◆ **Entradas**
——————
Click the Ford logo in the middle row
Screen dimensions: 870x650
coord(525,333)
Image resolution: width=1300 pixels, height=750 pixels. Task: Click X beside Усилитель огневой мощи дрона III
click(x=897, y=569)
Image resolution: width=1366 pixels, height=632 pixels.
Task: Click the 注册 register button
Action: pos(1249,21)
——————
Disponha todas as linhas das entradas acima como uma lista numerada, sem incluir as linhas em branco.

◆ **Resultado final**
1. Click the Ford logo in the middle row
2. Screen dimensions: 870x650
3. coord(525,333)
4. Image resolution: width=1300 pixels, height=750 pixels. Task: Click X beside Усилитель огневой мощи дрона III
5. click(x=897, y=569)
6. Image resolution: width=1366 pixels, height=632 pixels.
7. Task: Click the 注册 register button
8. Action: pos(1249,21)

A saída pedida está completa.